Qwen-VL: A Versatile Vision-Language Model for Understanding, Localization, Text Reading, and Beyond (2308.12966v3)

Published 24 Aug 2023 in cs.CV and cs.CL

Abstract: In this work, we introduce the Qwen-VL series, a set of large-scale vision-LLMs (LVLMs) designed to perceive and understand both texts and images. Starting from the Qwen-LM as a foundation, we endow it with visual capacity by the meticulously designed (i) visual receptor, (ii) input-output interface, (iii) 3-stage training pipeline, and (iv) multilingual multimodal cleaned corpus. Beyond the conventional image description and question-answering, we implement the grounding and text-reading ability of Qwen-VLs by aligning image-caption-box tuples. The resulting models, including Qwen-VL and Qwen-VL-Chat, set new records for generalist models under similar model scales on a broad range of visual-centric benchmarks (e.g., image captioning, question answering, visual grounding) and different settings (e.g., zero-shot, few-shot). Moreover, on real-world dialog benchmarks, our instruction-tuned Qwen-VL-Chat also demonstrates superiority compared to existing vision-language chatbots. Code, demo and models are available at https://github.com/QwenLM/Qwen-VL.

PDF Abstract

An Overview of Qwen-VL: Advancements in Vision-LLMs

The paper presents Qwen-VL, a series of Large Vision-LLMs (LVLMs) that integrate advanced visual perception with language capabilities. Built on the foundational Qwen-LM, these models are equipped to undertake tasks such as image understanding, localization, and text reading. The authors employ a comprehensive methodology to train the Qwen-VL models, demonstrating significant performance improvements in various benchmarks.

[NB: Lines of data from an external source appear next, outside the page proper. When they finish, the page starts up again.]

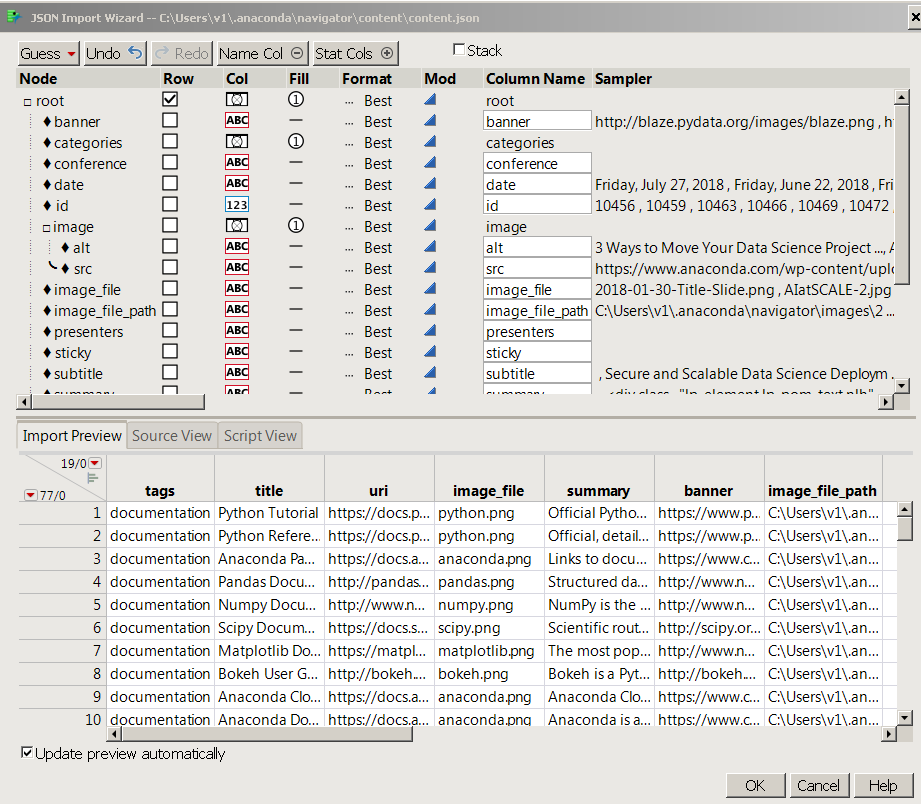Click the camera col icon for categories

point(237,142)
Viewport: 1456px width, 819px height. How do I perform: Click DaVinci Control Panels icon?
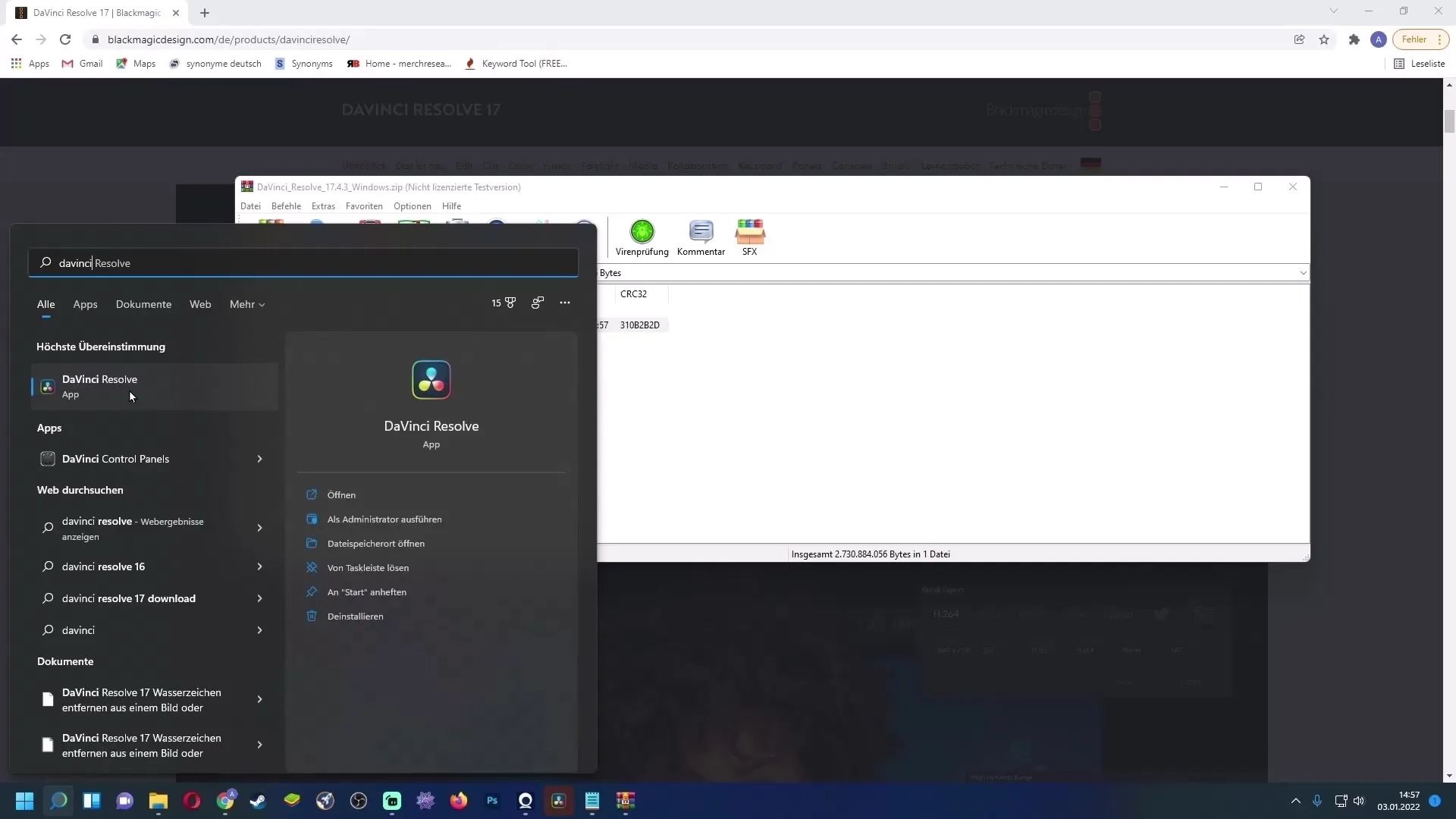click(x=47, y=458)

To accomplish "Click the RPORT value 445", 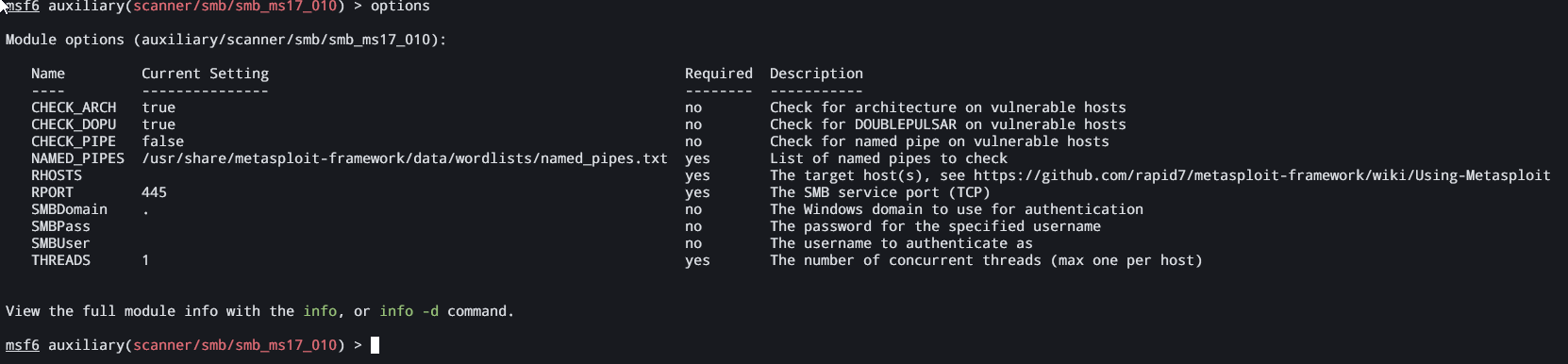I will (155, 192).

Model Design and Architecture

The architecture of Qwen-VL is built around three core components: a LLM, a Visual Encoder based on Vision Transformer (ViT), and a Position-aware Vision-Language Adapter. The LLM is initialized with pre-trained weights from Qwen-7B, ensuring a robust language processing foundation. The visual encoder is fine-tuned for efficient image processing, and the adapter facilitates seamless integration of visual features into the LLM, enabling fine-grained image comprehension.

Comprehensive Training Methodology

The training of Qwen-VL is divided into a three-stage pipeline:

Pre-Training: Utilizes a vast dataset of image-text pairs for foundational learning. This stage focuses on optimizing the visual receptor and adapter components.
Multi-Task Pre-Training: Incorporates fine-grained and multilingual datasets across multiple tasks such as VQA, captioning, and grounding, enhancing the model's versatility.
Supervised Fine-Tuning: Instruction tuning is applied to refine the model’s interactive capabilities, transitioning Qwen-VL into the Qwen-VL-Chat variant. This stage improves real-world instruction-following and dialogue capabilities.

Evaluation and Results

The Qwen-VL models demonstrate superior performance across a variety of benchmarks:

Image Captioning and General VQA: Achieves top-tier results, outperforming other generalist models. For instance, on Flickr30K, Qwen-VL scores 85.8 CIDEr, establishing itself as a leader in zero-shot image captioning.
Text-Oriented VQA: Shows strong capabilities in handling text within images, as evidenced by results on datasets like TextVQA and DocVQA.
Refer Expression Comprehension: Excels in tasks requiring precise object localization, surpassing existing models in accuracy on datasets like RefCOCO.
Instruction Following: In benchmarks like TouchStone and SEED-Bench, Qwen-VL-Chat demonstrates an ability to handle complex multimodal instructions effectively.

Implications and Future Directions

Qwen-VL's approach highlights several implications for advancing Vision-LLMs:

Multimodal Integration: Successfully integrating visual perception into LLMs points toward more sophisticated AI systems capable of comprehensive interaction with diverse data forms.
Efficiency in Training: The structured training pipeline illustrates effective strategies for maximizing model capabilities with large datasets.

Looking forward, the exploration of integrating more modalities such as video and speech, alongside scaling model size and training data, presents avenues for further advancements. The ongoing research aims to enhance the model’s ability in generating complex data types, indicating potential expansions in the scope of AI applications.

By releasing these models openly, the authors facilitate future research and development, encouraging the exploration of LVLMs in both academic and practical settings. This work stands as a testament to the continual evolution of AI capabilities, providing a strong foundation for more nuanced and integrated multimodal systems.